━━━━━ Raw data ━━━━━

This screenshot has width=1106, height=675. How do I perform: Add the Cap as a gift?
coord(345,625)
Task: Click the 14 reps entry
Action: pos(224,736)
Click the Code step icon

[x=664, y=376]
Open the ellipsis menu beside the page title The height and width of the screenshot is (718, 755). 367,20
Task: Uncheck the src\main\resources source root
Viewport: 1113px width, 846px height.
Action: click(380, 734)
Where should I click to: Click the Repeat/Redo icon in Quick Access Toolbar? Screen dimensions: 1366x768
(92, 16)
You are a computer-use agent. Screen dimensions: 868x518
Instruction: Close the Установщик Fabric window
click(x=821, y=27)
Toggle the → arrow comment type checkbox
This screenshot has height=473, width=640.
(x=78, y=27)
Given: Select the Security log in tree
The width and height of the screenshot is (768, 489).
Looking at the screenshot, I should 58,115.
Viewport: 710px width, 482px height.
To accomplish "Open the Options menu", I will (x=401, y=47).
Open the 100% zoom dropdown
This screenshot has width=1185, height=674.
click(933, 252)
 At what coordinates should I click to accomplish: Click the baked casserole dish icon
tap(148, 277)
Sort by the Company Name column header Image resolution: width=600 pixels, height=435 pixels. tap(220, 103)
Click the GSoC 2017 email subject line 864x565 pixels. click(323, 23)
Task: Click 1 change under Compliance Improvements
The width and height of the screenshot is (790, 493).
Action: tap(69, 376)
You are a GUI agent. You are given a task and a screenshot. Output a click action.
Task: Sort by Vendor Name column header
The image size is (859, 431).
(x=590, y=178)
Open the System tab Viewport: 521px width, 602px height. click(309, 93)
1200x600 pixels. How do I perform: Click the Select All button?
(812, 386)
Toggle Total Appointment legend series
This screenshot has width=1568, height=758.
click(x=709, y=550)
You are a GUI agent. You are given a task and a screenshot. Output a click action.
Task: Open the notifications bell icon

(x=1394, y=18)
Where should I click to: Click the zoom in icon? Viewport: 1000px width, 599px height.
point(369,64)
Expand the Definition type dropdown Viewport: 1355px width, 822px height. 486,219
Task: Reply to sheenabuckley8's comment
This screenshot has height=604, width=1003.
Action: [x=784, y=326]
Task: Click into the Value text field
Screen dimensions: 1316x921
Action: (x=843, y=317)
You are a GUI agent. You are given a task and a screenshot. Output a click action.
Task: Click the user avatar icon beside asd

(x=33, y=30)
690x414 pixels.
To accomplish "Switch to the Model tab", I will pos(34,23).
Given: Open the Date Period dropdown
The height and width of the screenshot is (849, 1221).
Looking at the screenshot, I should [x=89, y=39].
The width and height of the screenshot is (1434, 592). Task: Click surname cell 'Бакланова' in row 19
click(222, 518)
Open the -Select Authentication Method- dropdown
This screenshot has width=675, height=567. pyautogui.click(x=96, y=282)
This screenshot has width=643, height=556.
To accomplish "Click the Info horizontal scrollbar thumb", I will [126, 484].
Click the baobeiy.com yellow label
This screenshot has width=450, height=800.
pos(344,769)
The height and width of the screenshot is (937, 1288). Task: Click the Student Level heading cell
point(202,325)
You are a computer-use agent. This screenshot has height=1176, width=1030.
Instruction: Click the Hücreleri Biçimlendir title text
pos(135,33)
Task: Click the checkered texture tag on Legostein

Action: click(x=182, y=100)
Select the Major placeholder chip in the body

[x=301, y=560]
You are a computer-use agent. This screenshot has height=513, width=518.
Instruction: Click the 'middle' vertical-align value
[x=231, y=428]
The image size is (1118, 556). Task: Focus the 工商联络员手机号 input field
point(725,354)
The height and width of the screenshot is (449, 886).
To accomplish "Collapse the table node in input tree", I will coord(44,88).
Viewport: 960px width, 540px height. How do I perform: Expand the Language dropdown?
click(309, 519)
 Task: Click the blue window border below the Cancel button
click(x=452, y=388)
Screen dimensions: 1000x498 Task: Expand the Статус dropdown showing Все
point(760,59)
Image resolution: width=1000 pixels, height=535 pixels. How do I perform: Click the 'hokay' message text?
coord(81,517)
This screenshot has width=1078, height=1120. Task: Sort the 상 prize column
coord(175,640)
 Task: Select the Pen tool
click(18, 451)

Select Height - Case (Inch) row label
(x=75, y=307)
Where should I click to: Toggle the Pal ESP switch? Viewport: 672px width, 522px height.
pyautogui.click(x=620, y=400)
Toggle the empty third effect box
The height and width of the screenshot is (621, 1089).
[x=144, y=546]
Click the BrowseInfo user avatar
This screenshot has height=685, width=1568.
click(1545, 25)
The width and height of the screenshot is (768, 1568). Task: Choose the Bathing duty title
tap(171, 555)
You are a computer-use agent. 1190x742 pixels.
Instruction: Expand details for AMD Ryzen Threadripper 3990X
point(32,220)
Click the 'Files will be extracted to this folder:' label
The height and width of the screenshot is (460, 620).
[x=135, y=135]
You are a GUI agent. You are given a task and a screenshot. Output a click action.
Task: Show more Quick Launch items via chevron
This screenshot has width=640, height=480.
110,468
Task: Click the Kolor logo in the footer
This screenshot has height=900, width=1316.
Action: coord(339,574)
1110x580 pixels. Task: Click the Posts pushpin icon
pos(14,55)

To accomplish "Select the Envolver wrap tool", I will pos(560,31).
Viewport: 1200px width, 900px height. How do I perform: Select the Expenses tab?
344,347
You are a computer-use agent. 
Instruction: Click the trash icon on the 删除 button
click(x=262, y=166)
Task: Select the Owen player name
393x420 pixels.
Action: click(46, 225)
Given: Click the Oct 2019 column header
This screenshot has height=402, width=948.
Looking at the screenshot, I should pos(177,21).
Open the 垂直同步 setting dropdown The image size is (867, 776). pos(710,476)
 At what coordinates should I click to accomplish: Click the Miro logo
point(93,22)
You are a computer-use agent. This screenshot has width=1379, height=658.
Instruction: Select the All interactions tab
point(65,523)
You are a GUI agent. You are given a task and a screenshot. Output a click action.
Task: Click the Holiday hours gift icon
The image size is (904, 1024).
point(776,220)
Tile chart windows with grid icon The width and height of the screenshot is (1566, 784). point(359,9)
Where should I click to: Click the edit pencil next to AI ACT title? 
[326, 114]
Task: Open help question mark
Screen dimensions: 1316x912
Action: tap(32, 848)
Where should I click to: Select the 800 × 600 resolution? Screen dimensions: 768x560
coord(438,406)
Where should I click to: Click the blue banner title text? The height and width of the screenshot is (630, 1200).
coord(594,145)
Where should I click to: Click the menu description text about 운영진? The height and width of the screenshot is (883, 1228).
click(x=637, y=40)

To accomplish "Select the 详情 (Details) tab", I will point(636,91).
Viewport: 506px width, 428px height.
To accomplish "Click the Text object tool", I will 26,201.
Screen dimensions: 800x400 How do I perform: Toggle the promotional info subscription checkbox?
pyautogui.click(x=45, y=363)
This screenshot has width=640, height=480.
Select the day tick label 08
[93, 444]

━━━━━

_Problem_
Your job is to print exactly the lines that run from the top of the entries through the line with "Open the System", and no others.

_Completed exercise_
This screenshot has width=1106, height=675. How do I perform: Add the Cap as a gift?
coord(345,625)
Task: Click the 14 reps entry
Action: pos(224,736)
Click the Code step icon

[x=664, y=376]
Open the ellipsis menu beside the page title The height and width of the screenshot is (718, 755). 367,20
Task: Uncheck the src\main\resources source root
Viewport: 1113px width, 846px height.
Action: click(380, 734)
Where should I click to: Click the Repeat/Redo icon in Quick Access Toolbar? Screen dimensions: 1366x768
(92, 16)
You are a computer-use agent. Screen dimensions: 868x518
Instruction: Close the Установщик Fabric window
click(x=821, y=27)
Toggle the → arrow comment type checkbox
This screenshot has height=473, width=640.
(x=78, y=27)
Given: Select the Security log in tree
The width and height of the screenshot is (768, 489).
Looking at the screenshot, I should 58,115.
Viewport: 710px width, 482px height.
To accomplish "Open the Options menu", I will (x=401, y=47).
Open the 100% zoom dropdown
This screenshot has width=1185, height=674.
click(933, 252)
 At what coordinates should I click to accomplish: Click the baked casserole dish icon
tap(148, 277)
Sort by the Company Name column header Image resolution: width=600 pixels, height=435 pixels. tap(220, 103)
Click the GSoC 2017 email subject line 864x565 pixels. click(323, 23)
Task: Click 1 change under Compliance Improvements
The width and height of the screenshot is (790, 493).
Action: tap(69, 376)
You are a GUI agent. You are given a task and a screenshot. Output a click action.
Task: Sort by Vendor Name column header
The image size is (859, 431).
(x=590, y=178)
Open the System tab Viewport: 521px width, 602px height. click(309, 93)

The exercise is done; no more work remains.